“I make the most outrageous demands on my imagination and leave aside everything else.” ~Franz Marc
Franz Marc (pronunciation) was a German painter and printmaker best known for his influential role in the development of Expressionism. A prolific artist, Marc produced a large body of work in a variety of media including painting, drawing, prints, and sculpture. Much of his work explores the relationship between man and nature, and his use of color and form seek to represent the emotional experience of the world.
Marc was born in Munich, Germany (pronunciation) on February 8 1880. His father was a successful landscape painter, and from an early age, Marc showed an interest in art and demonstrated talent as a draftsman. His childhood was spent between Munich and the family’s country estate, where he developed a love for animals and nature.
In 1900, he enrolled at the Academy of Fine Arts in Munich. During his time at the Academy, Marc became interested in the work of Vincent van Gogh and Paul Cézanne. After graduating from the Academy in 1903, he traveled to Paris where he continued to study the work of Cézanne and other Post-Impressionist artists such as Paul Gauguin and Vincent van Gogh, as well as Expressionist artists.
Not only did this allow him to gain more experience, and learn from their influences, it also enabled him to draw many of his styles, and artistic forms from the works of individuals which he was around often.
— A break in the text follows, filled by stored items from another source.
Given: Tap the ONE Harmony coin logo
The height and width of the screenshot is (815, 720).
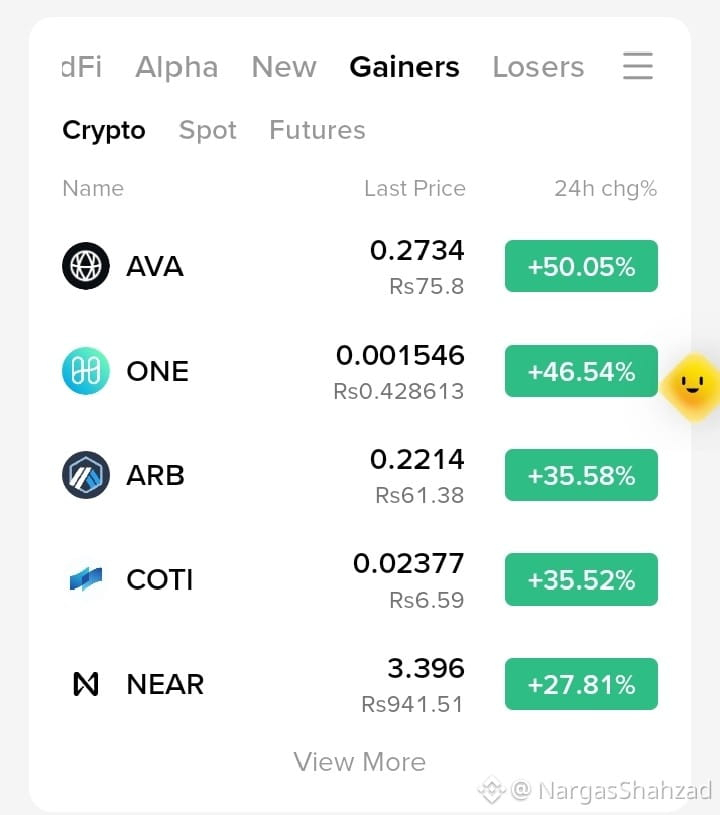Looking at the screenshot, I should pyautogui.click(x=86, y=371).

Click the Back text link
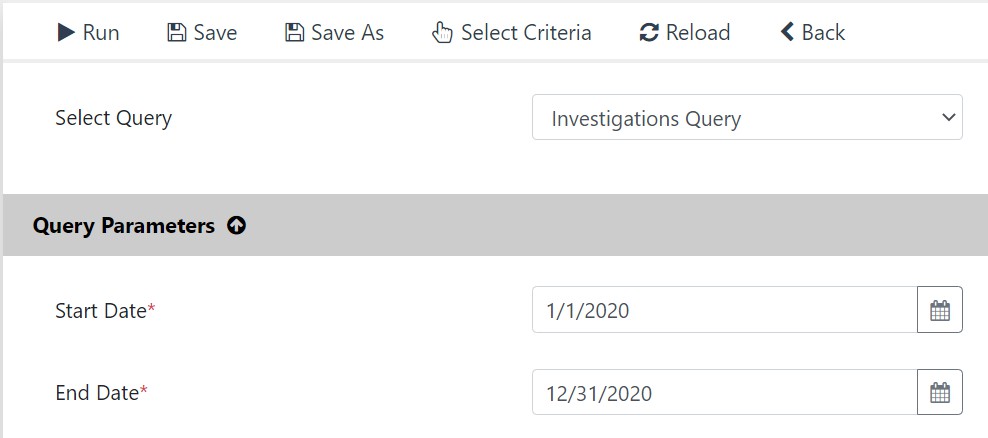(824, 32)
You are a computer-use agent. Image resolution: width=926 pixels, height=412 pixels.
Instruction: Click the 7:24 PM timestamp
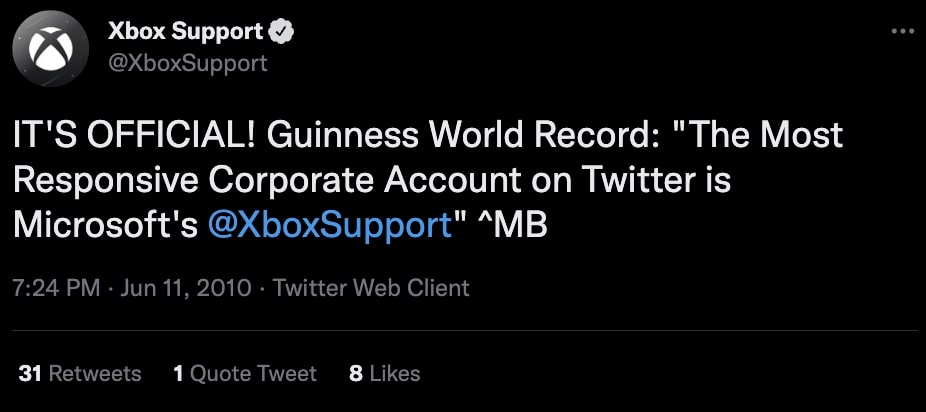point(56,289)
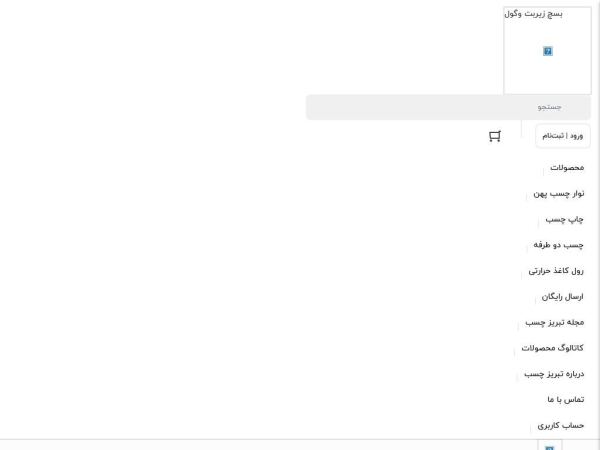Select the چاپ چسب menu item
Image resolution: width=600 pixels, height=450 pixels.
pos(564,219)
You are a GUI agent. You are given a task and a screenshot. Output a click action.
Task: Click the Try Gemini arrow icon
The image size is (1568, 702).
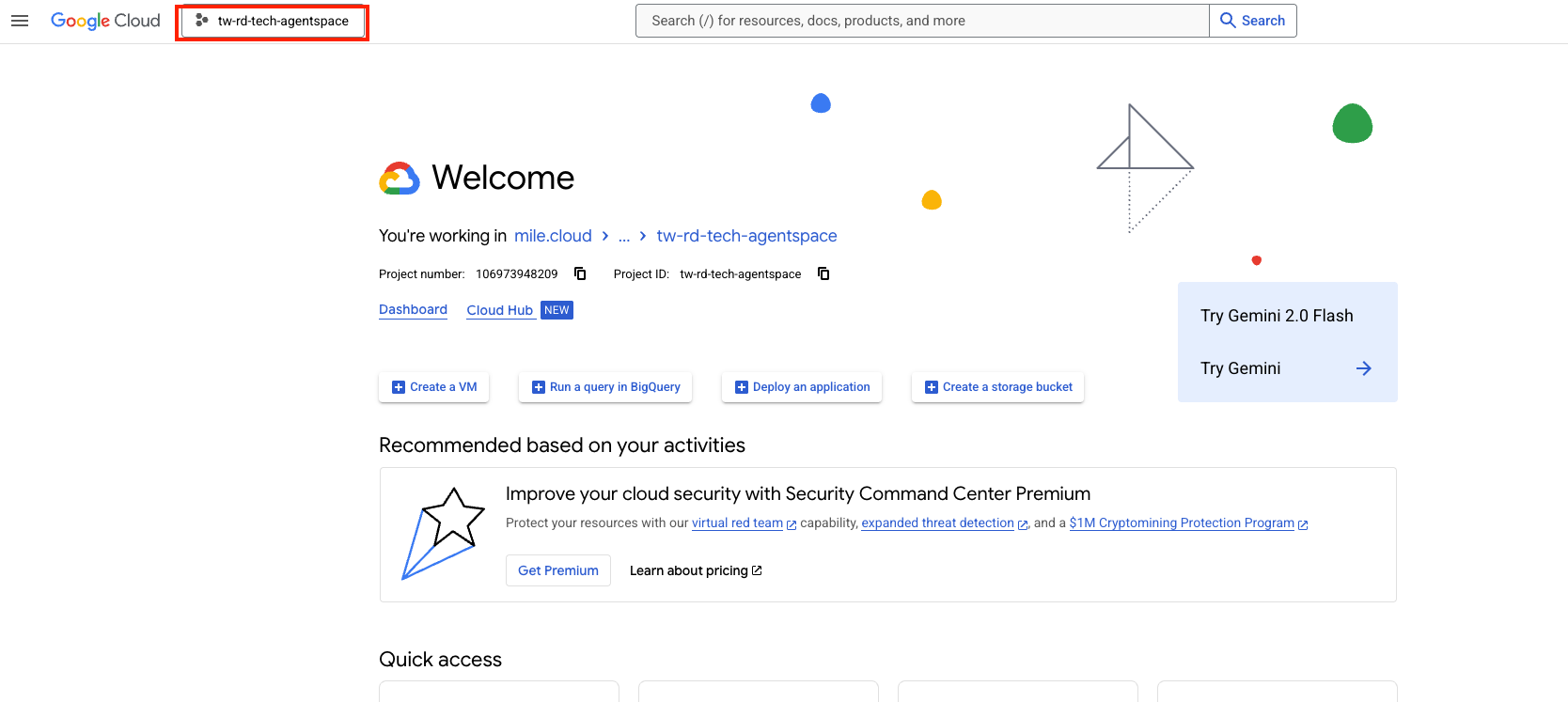click(x=1363, y=368)
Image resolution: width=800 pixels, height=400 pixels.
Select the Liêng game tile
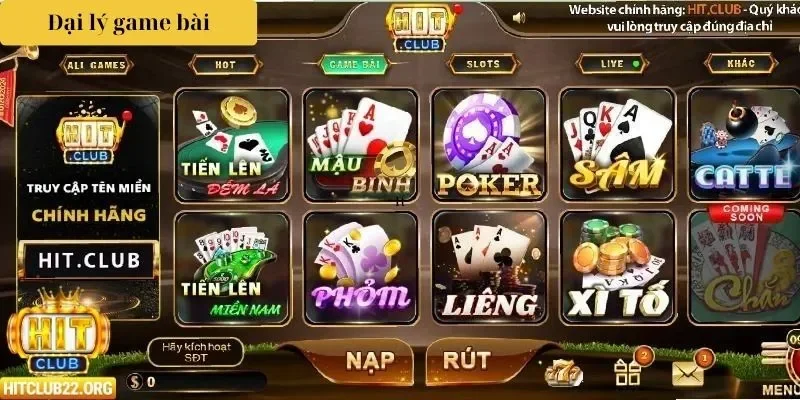tap(489, 268)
In 1910, he met Wassily Kandinsky, another German painter who would have a profound influence on his work. The two artists became close friends, and together they founded the Blue Rider group in 1911.
The Blue Rider group was a loose association of artists who shared an interest in non-representational art. Marc, Kandinsky, and other members of the group believed that art should express inner emotions and states of mind, rather than simply depict the external world. This philosophy would come to define Marc’s artistic style.
In 1912, Marc had his first solo exhibition at a Munich gallery. The show was not well received by the public or critics, but it did bring him to the attention of established artists such as August Macke and Alexei Jawlensky.
He worked feverishly in the years leading up to World War I, producing a large body of work that includes some of his most famous paintings. In 1914, he married the daughter of a wealthy art dealer and moved to Switzerland.
When World War I broke out in 1914, Marc enlisted in the German army. He was assigned to a cavalry unit and sent to the front lines in France. There he witnessed the brutal realities of war, which left him deeply shaken. The experience had a profound effect on him, and his later work would often reflect the horrors he witnessed.
Marc was killed in action in 1916, at the age of 36. His death came just as he was beginning to receive widespread recognition for his work. However, he is considered one of the most important artists of the Expressionist movement.